Table of Contents

Spam filter - step 2

Create function compute_confusion_matrix() that will compute and return a confusion matrix based on real classes of emails, and on email classes predicted by a filter.

Preparation

Specifications

Task:

Why do we need it?

The function can be used in the following way. First, an example where both the input dictionaries are empty, i.e. we have no information about any email.

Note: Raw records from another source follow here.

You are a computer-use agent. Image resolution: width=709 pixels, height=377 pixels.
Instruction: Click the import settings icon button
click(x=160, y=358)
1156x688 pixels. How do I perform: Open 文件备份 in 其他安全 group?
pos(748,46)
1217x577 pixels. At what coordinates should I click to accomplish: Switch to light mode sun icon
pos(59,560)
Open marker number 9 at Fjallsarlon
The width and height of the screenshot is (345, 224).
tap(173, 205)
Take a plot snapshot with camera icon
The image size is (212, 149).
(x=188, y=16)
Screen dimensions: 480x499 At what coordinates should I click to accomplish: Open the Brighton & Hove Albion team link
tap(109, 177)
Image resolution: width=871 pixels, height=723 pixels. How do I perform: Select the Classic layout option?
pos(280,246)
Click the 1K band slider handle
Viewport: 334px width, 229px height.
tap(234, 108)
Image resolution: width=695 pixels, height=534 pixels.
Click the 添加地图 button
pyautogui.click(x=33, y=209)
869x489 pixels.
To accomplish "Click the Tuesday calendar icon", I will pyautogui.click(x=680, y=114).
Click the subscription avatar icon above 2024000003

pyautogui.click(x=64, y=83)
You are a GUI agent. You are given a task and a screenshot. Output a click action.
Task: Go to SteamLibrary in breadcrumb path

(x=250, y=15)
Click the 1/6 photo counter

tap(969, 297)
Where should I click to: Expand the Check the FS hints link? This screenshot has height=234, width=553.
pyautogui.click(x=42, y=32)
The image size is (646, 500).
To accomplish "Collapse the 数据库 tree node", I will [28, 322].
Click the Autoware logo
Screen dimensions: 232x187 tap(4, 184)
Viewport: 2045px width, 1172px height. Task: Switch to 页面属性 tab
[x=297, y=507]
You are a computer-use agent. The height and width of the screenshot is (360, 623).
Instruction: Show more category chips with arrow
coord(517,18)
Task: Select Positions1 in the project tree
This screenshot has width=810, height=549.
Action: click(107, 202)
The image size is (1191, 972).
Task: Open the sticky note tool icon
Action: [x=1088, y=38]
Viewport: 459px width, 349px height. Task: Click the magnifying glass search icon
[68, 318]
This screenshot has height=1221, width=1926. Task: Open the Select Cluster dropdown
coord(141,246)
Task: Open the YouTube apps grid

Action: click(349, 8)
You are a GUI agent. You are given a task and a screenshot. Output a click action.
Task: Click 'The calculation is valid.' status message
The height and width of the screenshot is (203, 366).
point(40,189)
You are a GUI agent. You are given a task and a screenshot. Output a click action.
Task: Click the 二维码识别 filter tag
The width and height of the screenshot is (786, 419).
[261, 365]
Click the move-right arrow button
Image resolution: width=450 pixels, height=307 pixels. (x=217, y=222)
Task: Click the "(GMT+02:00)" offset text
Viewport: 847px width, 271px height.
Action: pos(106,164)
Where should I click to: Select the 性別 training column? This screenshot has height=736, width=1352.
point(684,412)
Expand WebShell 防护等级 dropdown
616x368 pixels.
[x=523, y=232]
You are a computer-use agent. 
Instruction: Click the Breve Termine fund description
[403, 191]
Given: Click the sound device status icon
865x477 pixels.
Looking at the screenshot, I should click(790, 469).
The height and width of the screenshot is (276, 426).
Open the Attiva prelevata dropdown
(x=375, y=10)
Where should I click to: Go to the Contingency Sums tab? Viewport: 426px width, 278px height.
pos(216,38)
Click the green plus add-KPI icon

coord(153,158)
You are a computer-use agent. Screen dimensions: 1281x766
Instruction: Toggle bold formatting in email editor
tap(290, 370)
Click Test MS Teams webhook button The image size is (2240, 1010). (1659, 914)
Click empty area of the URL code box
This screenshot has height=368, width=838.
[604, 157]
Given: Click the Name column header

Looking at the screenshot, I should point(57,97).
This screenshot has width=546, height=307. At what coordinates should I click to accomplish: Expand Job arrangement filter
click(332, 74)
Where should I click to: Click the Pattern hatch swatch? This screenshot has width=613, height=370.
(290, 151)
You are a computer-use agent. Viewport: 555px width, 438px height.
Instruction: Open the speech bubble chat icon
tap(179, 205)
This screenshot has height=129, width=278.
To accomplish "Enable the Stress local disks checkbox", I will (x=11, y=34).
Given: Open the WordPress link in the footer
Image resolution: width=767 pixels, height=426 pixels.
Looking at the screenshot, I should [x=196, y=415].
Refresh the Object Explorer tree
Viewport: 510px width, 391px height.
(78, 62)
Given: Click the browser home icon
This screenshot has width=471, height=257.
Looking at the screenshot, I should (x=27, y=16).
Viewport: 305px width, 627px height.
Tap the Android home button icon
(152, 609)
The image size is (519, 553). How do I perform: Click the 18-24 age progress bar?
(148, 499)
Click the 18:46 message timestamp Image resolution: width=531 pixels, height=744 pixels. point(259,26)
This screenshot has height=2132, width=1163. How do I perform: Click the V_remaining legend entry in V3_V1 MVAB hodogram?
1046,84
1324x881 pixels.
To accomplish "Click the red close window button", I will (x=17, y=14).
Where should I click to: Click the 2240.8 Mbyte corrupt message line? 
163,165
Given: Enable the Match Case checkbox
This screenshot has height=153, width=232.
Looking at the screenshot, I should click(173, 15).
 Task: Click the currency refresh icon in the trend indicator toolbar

>>> cm1 = compute_confusion_matrix({}, {})
>>> print(cm1)
ConfMat(tp=0, tn=0, fp=0, fn=0)

In the following code, each of TP, TN, FP, FN cases happens exactly once:

>>> truth_dict = {'em1': 'SPAM', 'em2': 'SPAM', 'em3': 'OK', 'em4':'OK'}
>>> pred_dict = {'em1': 'SPAM', 'em2': 'OK', 'em3': 'OK', 'em4':'SPAM'}
>>> cm2 = compute_confusion_matrix(truth_dict, pred_dict, pos_tag='SPAM', neg_tag='OK')
>>> print(cm2)
ConfMat(tp=1, tn=1, fp=1, fn=1)

And in the last example, the predictions perfectly match the real classes, such that only TP and TN are nonzero:

>>> truth_dict = {'em1': 'SPAM', 'em2': 'SPAM', 'em3': 'OK', 'em4':'OK'}
>>> pred_dict = {'em1': 'SPAM', 'em2': 'SPAM', 'em3': 'OK', 'em4':'OK'}
>>> cm2 = compute_confusion_matrix(truth_dict, pred_dict, pos_tag='SPAM', neg_tag='OK')
>>> print(cm2)
ConfMat(tp=2, tn=2, fp=0, fn=0)

Of course, the input dictionaries may have a different number of items than 4.